Professor Garrow said: "Suggesting that obesity is controllable is seen as victim blaming. It is politically incorrect, although scientifically it is correct."

Although obesity is now a global epidemic, the bigger surprise is that more people are not affected. Animal studies have shown that rats given an unlimited quantity of palatable food will continue to put on weight until the food is restricted. Humans are no different, according to Professor Garrow.

"Human beings now live to 70 or 80 when they were designed to live to 20 or 30 from subsistence agriculture where scratching a living was pretty difficult. Now that we are living to a staggering age with food available 24 hours a day it is surprising that we are not all obese. The only reason people are not is that they are either young - because it takes time to gain weight - or that they have successfully exercised some control over their weight."

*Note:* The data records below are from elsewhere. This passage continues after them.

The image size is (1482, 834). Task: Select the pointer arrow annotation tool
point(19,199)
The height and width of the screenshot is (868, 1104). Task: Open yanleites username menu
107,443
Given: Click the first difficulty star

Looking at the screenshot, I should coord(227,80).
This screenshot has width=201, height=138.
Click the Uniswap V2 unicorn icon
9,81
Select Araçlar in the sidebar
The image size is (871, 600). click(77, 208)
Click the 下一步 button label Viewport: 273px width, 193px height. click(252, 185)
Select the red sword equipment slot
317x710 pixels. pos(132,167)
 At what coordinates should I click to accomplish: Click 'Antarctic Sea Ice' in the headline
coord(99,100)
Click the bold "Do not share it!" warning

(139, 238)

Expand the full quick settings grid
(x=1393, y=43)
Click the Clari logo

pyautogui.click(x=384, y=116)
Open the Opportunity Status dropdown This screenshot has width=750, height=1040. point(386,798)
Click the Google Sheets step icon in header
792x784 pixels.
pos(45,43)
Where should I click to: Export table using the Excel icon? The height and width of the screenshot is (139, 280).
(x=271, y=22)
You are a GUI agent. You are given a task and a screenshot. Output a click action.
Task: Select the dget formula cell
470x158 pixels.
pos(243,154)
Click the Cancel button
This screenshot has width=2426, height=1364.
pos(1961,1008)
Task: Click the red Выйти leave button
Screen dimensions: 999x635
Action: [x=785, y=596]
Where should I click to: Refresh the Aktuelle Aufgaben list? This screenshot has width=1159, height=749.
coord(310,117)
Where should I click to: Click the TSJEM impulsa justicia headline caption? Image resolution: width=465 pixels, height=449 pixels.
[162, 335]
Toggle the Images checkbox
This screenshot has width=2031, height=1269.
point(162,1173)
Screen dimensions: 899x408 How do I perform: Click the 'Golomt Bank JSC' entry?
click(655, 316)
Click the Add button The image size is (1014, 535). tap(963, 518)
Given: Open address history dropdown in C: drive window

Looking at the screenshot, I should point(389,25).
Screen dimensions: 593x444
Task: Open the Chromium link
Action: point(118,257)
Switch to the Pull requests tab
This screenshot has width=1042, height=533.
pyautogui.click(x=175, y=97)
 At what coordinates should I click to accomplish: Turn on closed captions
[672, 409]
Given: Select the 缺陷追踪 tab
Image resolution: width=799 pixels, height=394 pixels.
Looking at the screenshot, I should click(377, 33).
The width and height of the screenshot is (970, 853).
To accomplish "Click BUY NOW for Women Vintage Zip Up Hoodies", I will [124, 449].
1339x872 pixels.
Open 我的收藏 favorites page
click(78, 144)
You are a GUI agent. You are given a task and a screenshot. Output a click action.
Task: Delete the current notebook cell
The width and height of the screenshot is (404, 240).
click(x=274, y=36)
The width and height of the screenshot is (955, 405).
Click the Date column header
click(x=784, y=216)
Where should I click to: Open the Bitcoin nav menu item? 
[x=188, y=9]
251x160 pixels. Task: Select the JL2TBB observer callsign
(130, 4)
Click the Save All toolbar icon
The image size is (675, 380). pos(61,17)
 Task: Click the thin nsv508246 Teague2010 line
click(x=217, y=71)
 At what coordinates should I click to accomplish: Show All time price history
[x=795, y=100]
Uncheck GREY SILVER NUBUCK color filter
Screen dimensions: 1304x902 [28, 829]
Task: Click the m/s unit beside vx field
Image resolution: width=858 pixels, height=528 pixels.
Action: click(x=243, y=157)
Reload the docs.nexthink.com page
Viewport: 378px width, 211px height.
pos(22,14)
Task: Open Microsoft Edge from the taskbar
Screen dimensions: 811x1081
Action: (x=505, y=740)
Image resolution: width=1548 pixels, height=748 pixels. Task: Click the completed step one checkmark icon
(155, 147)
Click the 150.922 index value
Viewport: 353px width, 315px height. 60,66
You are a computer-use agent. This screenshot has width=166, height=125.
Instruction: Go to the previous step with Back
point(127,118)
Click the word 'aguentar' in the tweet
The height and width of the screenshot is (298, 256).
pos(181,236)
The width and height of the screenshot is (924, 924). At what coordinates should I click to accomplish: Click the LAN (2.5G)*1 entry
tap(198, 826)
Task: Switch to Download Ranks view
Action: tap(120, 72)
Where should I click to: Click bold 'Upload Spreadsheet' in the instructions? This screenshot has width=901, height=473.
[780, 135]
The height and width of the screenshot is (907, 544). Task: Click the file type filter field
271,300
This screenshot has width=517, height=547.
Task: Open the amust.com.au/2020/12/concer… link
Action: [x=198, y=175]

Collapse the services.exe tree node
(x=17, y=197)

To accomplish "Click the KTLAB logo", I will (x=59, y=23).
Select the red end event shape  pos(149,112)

Estimates by the World Health Organisation's task force on obesity suggest that this is not mere fantasy. By 2005, there will be around 26 million obese adults in the US. On present trends, the entire population will be obese in 35 years unless Americans can be persuaded to curb their appetites.

Obesity is defined as a body mass index (BMI) over 30. BMI is a measure of thinness/fatness derived from a complex formula (weight in kilograms divided by height in metres squared).

A simpler approach, which gives a rough guide, is to take a waist measurement. If it is more than 102cm for a man (40in) or 88cm (35in) for a woman, their chances of suffering health problems associated with their weight rise sharply.